Function diyFact(n As Integer) As Integer
If n = 1 Then
diyFact = 1
Else
diyFact = n * diyFact(n-1)
End If
End Function
To calculate diyFact(n)
we need to know the value of the function at
\(n-1\). This process does not go on forever as we know the value when
\(n=1\), and so the function will eventually terminate.
Recursive functions are a very powerful tool to have at our disposal, and VBA is happy to define such functions. However you can easily create a function that does not ever terminate, so just as for loops you need to be careful to avoid writing code that never ends.
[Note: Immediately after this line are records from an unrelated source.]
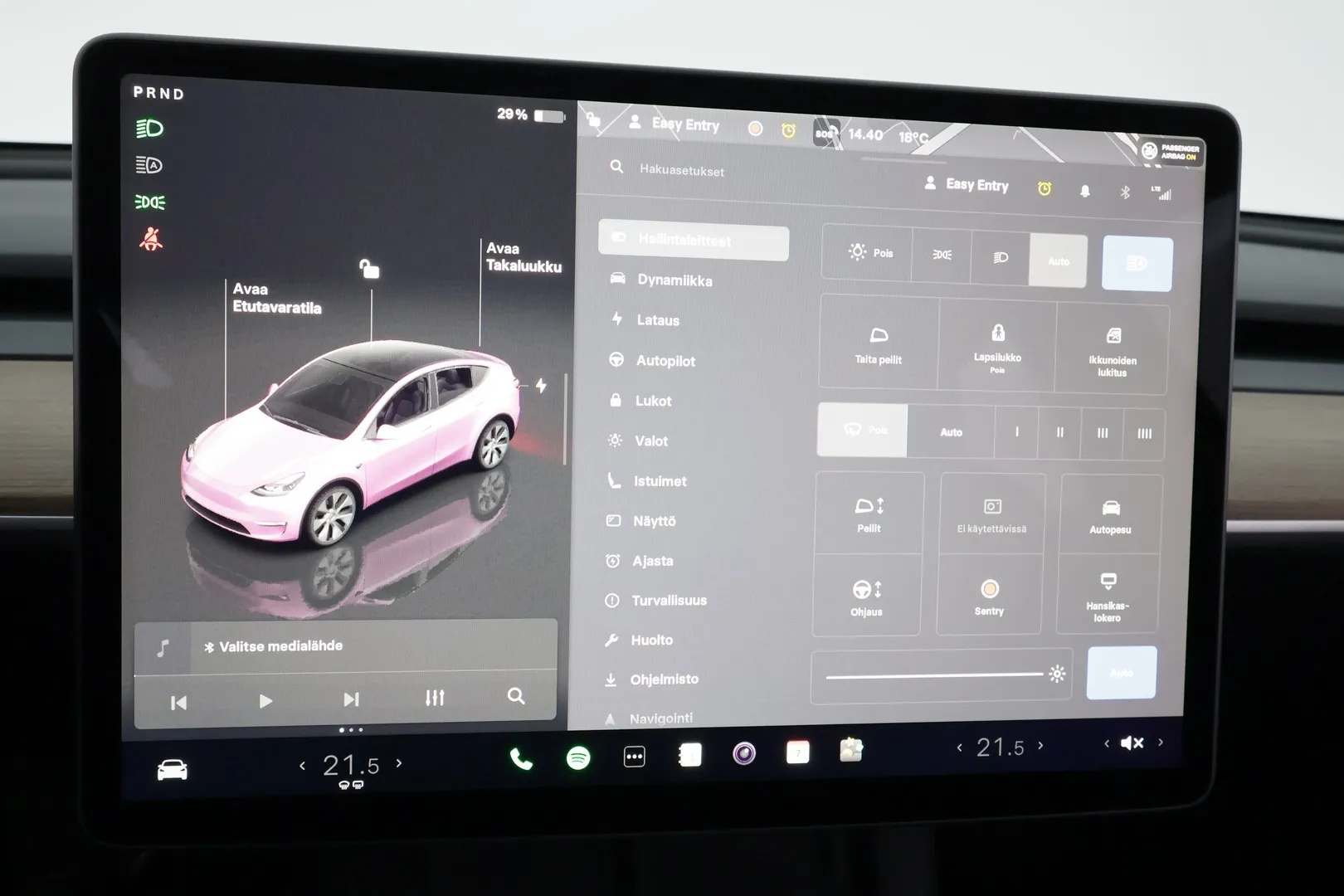The height and width of the screenshot is (896, 1344).
Task: Select Lataus charging menu item
Action: click(x=657, y=320)
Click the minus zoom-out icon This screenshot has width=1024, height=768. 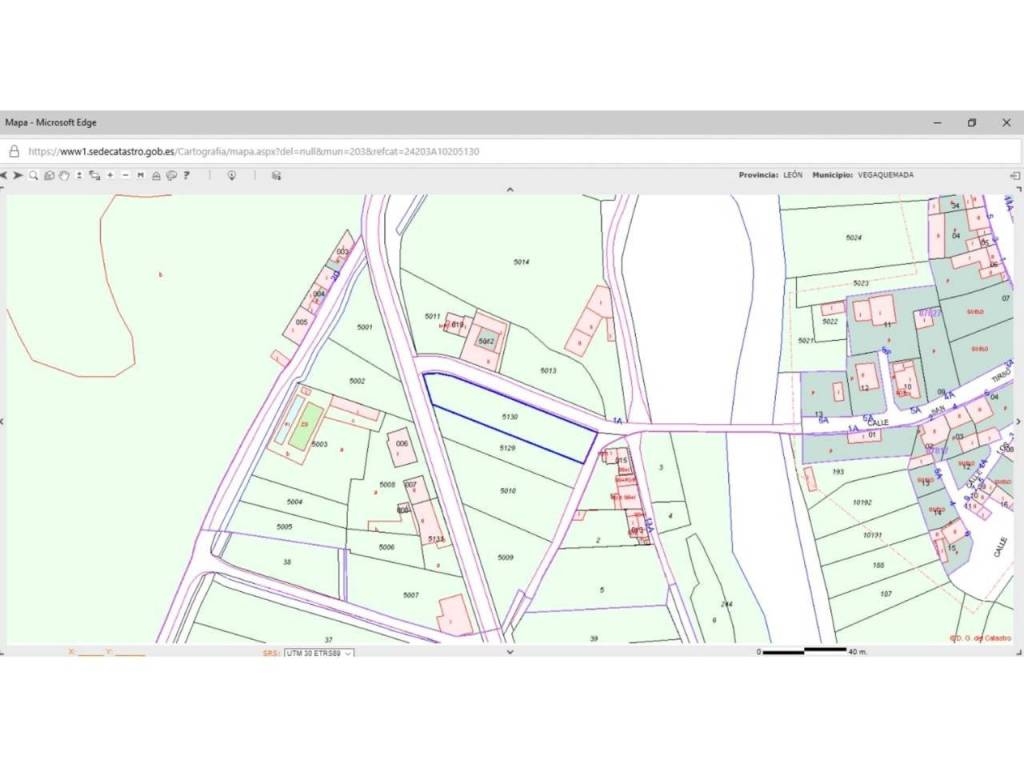125,175
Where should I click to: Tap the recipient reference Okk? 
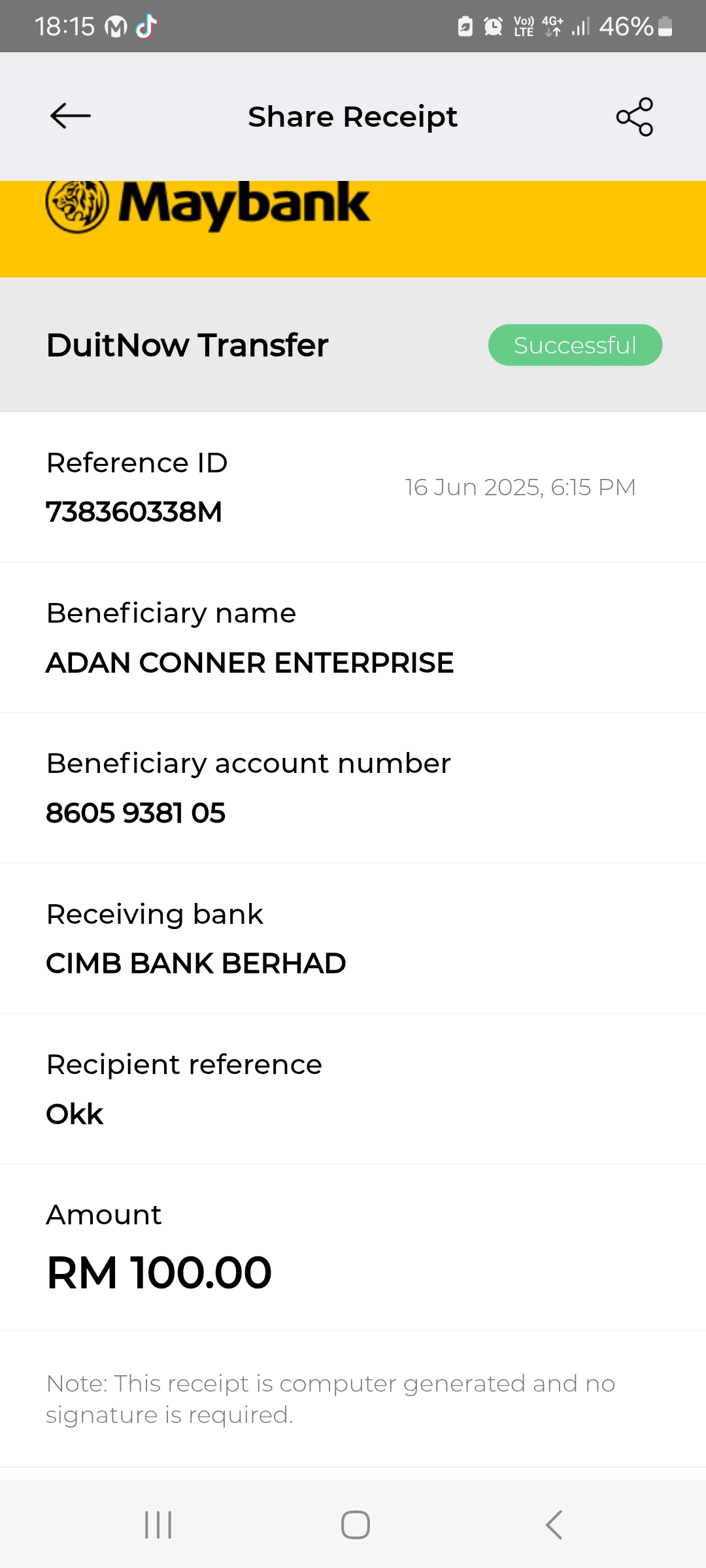(x=75, y=1114)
As another, slightly more complicated, example we will consider the Fibonacci sequence. The Fibonacci numbers are defined by the formula \[F(n)=\left\{\begin{array}{ll} 1 & \text{if}\ n=1\ \text{or}\ n=2\\ F(n-1)+F(n-2) &\text{otherwise.}\end{array}\right.\] Thus the first few terms in the sequence are \[1,1,2,3,5,8,13,21,34.\] The \(n\)th Fibonacci number can be calculated using the following function.
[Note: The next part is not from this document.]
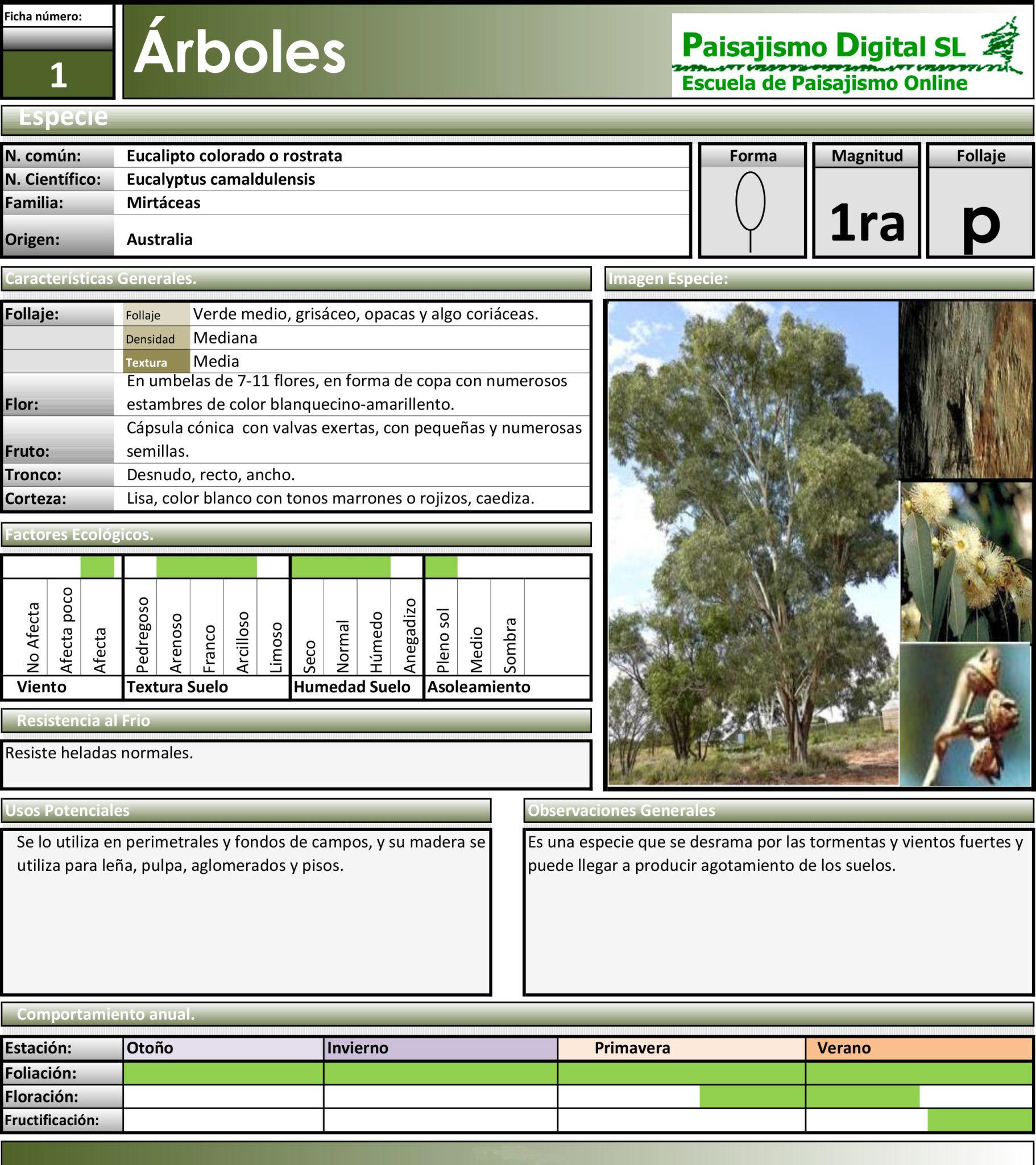Screen dimensions: 1036x1165
Task: Click the green Floración bar in Primavera
Action: click(752, 1096)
Function Fibonacci(n As Integer) As Integer
If n = 1 Or n = 2 Then
Fibonaaci = 1
Else
Fibonacci = Fibonacci(n-1) + Fibonacci(n-2)
End If
End Function
9.4 Looping through cells in a spreadsheet
In Excel we often want to carry out some kind of repetitive task
involving a list or table of cells. Loops are ideal for automating
this kind of process. In order to illustrate this we will need the
very useful VBA function
Cells(i,j)
which refers to the value of the cell in row \(i\) and column \(j\) of the
active spreadsheet. Note the order of these two arguments, this
is not the same convention we use for naming cells by letters and
numbers. To illustrate how we might use this function, consider the
following example.
Suppose that we are given data in the range A1:A30 in our spreadsheet. We wish to count the number of cells containing numbers larger than some value \(x\). Here is one way to write such a function:
Function CellCount( x As Single) As Integer
Dim i As Integer
CellCount = 0
For i = 1 To 30
If Cells(i, 1) > x Then
CellCount = CellCount + 1
End If
Next i
End Function
As a second example, suppose that we wished to add up the entries in all of the cells in the range given by the first \(m\) rows and \(n\) columns. This could be carried out using the simple function
Function RangeSum(m As Integer, n As Integer) As Single
' m is the number of rows
' n is the number of columns
Dim i As Integer, j As Integer
RangeSum = 0
For i = 1 To m
For j = 1 To n
RangeSum = RangeSum + Cells(i,j)
Next j
Next i
End Function
We have (for once) put a couple of comments in the code to remind us which variable corresponds to the rows and which to the columns.
Having used VBA to read the contents of a cell, you might expect that you would be able to write to reverse the process and write values to cells using a user defined function. However, this is not possible! User defined functions are not able to change properties of arbitrary cells in a spreadsheet, such as their value or their format. They are (as the name suggests) just functions, which calculate something and return a value in the cell where they are called from.
Clearly we would like to be able to write programs that do have the ability to change the nature of the spreadsheet. This can be done, but with what is called a Sub procedure. We will consider how to write and use Sub procedures in the next Chapter.